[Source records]
——————
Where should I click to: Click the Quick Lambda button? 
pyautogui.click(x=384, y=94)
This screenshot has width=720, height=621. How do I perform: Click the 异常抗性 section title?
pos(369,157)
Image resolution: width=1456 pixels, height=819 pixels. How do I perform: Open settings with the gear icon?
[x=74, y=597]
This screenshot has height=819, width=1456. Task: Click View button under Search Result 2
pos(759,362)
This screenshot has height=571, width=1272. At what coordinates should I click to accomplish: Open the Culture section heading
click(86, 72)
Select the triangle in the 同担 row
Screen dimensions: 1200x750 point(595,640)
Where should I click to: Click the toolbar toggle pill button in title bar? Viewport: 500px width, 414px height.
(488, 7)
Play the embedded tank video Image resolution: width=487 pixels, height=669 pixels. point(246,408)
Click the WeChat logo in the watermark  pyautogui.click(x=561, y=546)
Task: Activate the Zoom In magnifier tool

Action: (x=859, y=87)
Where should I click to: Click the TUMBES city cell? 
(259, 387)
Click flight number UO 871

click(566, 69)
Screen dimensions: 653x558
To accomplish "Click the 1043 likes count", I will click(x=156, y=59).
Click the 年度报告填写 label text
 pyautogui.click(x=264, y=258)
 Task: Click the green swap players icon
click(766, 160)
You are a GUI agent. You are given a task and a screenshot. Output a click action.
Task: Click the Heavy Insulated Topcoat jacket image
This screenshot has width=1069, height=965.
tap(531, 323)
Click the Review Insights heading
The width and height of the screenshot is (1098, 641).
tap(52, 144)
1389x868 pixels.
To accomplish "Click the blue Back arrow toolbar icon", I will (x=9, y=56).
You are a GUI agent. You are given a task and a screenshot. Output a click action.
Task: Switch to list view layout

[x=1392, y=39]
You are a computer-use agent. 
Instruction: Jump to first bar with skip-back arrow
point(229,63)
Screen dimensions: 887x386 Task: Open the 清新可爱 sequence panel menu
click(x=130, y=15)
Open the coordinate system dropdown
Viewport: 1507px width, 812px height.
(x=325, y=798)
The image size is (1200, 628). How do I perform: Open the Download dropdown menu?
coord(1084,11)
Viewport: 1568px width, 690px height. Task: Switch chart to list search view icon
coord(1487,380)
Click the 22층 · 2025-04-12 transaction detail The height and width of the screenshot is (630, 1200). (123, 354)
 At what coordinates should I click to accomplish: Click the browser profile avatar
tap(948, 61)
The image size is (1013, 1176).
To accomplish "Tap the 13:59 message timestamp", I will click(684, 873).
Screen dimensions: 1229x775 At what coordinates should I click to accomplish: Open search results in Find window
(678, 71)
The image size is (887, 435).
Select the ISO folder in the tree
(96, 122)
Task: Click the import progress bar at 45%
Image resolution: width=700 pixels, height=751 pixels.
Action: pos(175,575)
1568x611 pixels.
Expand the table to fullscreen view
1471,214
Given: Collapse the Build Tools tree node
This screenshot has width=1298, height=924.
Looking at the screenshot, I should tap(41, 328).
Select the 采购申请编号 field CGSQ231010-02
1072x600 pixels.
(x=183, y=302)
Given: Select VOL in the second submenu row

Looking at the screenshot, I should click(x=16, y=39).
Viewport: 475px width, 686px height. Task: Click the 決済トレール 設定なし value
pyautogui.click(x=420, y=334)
——————
## [EXERCISE TASK]
Reproduce each line of the records above verbatim.

## [THE ANSWER]
Where should I click to: Click the Quick Lambda button? 
pyautogui.click(x=384, y=94)
This screenshot has width=720, height=621. How do I perform: Click the 异常抗性 section title?
pos(369,157)
Image resolution: width=1456 pixels, height=819 pixels. How do I perform: Open settings with the gear icon?
[x=74, y=597]
This screenshot has height=819, width=1456. Task: Click View button under Search Result 2
pos(759,362)
This screenshot has height=571, width=1272. At what coordinates should I click to accomplish: Open the Culture section heading
click(86, 72)
Select the triangle in the 同担 row
Screen dimensions: 1200x750 point(595,640)
Where should I click to: Click the toolbar toggle pill button in title bar? Viewport: 500px width, 414px height.
(488, 7)
Play the embedded tank video Image resolution: width=487 pixels, height=669 pixels. point(246,408)
Click the WeChat logo in the watermark  pyautogui.click(x=561, y=546)
Task: Activate the Zoom In magnifier tool

Action: (x=859, y=87)
Where should I click to: Click the TUMBES city cell? 
(259, 387)
Click flight number UO 871

click(566, 69)
Screen dimensions: 653x558
To accomplish "Click the 1043 likes count", I will click(x=156, y=59).
Click the 年度报告填写 label text
 pyautogui.click(x=264, y=258)
 Task: Click the green swap players icon
click(766, 160)
You are a GUI agent. You are given a task and a screenshot. Output a click action.
Task: Click the Heavy Insulated Topcoat jacket image
This screenshot has width=1069, height=965.
tap(531, 323)
Click the Review Insights heading
The width and height of the screenshot is (1098, 641).
tap(52, 144)
1389x868 pixels.
To accomplish "Click the blue Back arrow toolbar icon", I will (x=9, y=56).
You are a GUI agent. You are given a task and a screenshot. Output a click action.
Task: Switch to list view layout

[x=1392, y=39]
You are a computer-use agent. 
Instruction: Jump to first bar with skip-back arrow
point(229,63)
Screen dimensions: 887x386 Task: Open the 清新可爱 sequence panel menu
click(x=130, y=15)
Open the coordinate system dropdown
Viewport: 1507px width, 812px height.
(x=325, y=798)
The image size is (1200, 628). How do I perform: Open the Download dropdown menu?
coord(1084,11)
Viewport: 1568px width, 690px height. Task: Switch chart to list search view icon
coord(1487,380)
Click the 22층 · 2025-04-12 transaction detail The height and width of the screenshot is (630, 1200). (123, 354)
 At what coordinates should I click to accomplish: Click the browser profile avatar
tap(948, 61)
The image size is (1013, 1176).
To accomplish "Tap the 13:59 message timestamp", I will click(684, 873).
Screen dimensions: 1229x775 At what coordinates should I click to accomplish: Open search results in Find window
(678, 71)
The image size is (887, 435).
Select the ISO folder in the tree
(96, 122)
Task: Click the import progress bar at 45%
Image resolution: width=700 pixels, height=751 pixels.
Action: pos(175,575)
1568x611 pixels.
Expand the table to fullscreen view
1471,214
Given: Collapse the Build Tools tree node
This screenshot has width=1298, height=924.
Looking at the screenshot, I should tap(41, 328).
Select the 采购申请编号 field CGSQ231010-02
1072x600 pixels.
(x=183, y=302)
Given: Select VOL in the second submenu row

Looking at the screenshot, I should click(x=16, y=39).
Viewport: 475px width, 686px height. Task: Click the 決済トレール 設定なし value
pyautogui.click(x=420, y=334)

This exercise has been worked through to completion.